Please retype the lines of the material below, starting at the line containing "This screenshot has width=384, height=562. Task: Select" and ending at the line containing "click(232, 286)", with both of those lines included.

■ **Given information**:
++++++++
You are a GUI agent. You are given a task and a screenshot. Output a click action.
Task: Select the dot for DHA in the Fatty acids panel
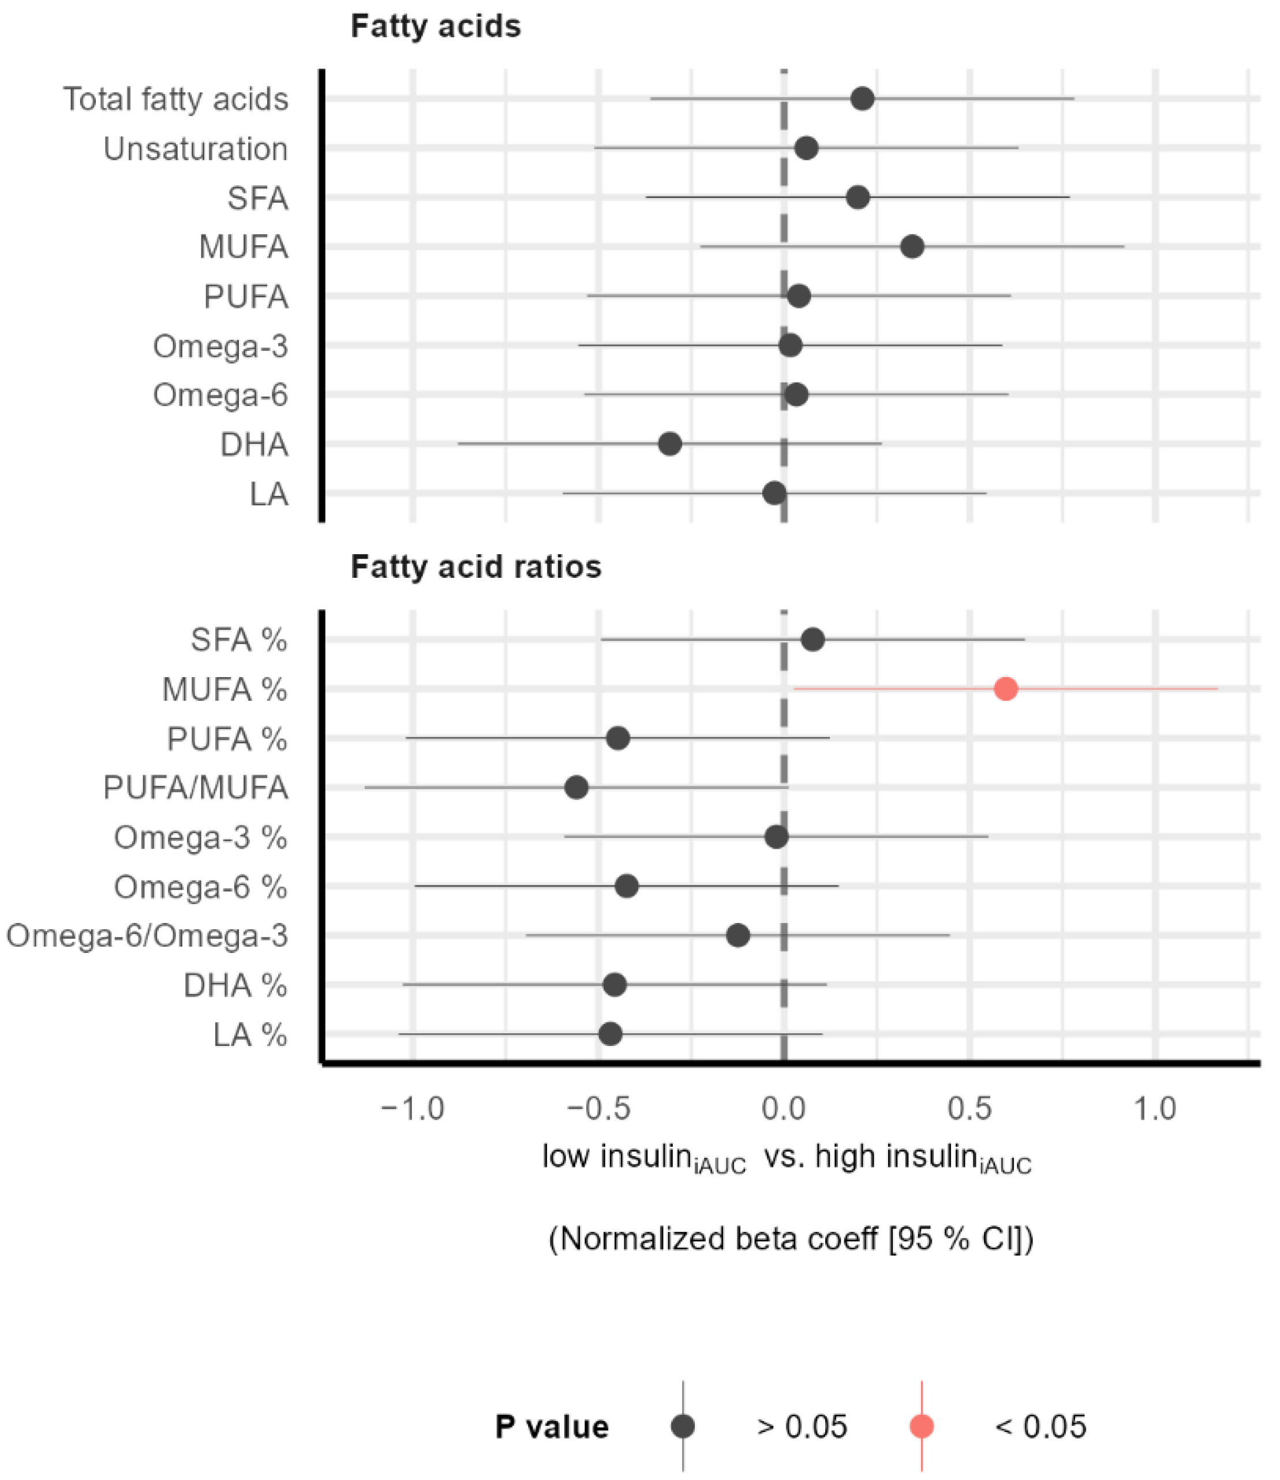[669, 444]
++++++++
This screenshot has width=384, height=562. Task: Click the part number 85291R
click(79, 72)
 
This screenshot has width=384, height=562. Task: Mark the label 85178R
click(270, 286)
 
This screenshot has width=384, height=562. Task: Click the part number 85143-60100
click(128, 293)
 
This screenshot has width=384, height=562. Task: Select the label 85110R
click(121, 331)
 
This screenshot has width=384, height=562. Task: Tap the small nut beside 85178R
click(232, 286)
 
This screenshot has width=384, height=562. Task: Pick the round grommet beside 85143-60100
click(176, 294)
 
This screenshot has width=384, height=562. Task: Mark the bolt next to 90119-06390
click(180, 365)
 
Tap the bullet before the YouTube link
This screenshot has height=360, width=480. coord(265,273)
++++++++
■ **Response to the task**:
This screenshot has width=384, height=562. Task: Select the label 85110R
click(121, 331)
 
This screenshot has width=384, height=562. Task: Tap the small nut beside 85178R
click(232, 286)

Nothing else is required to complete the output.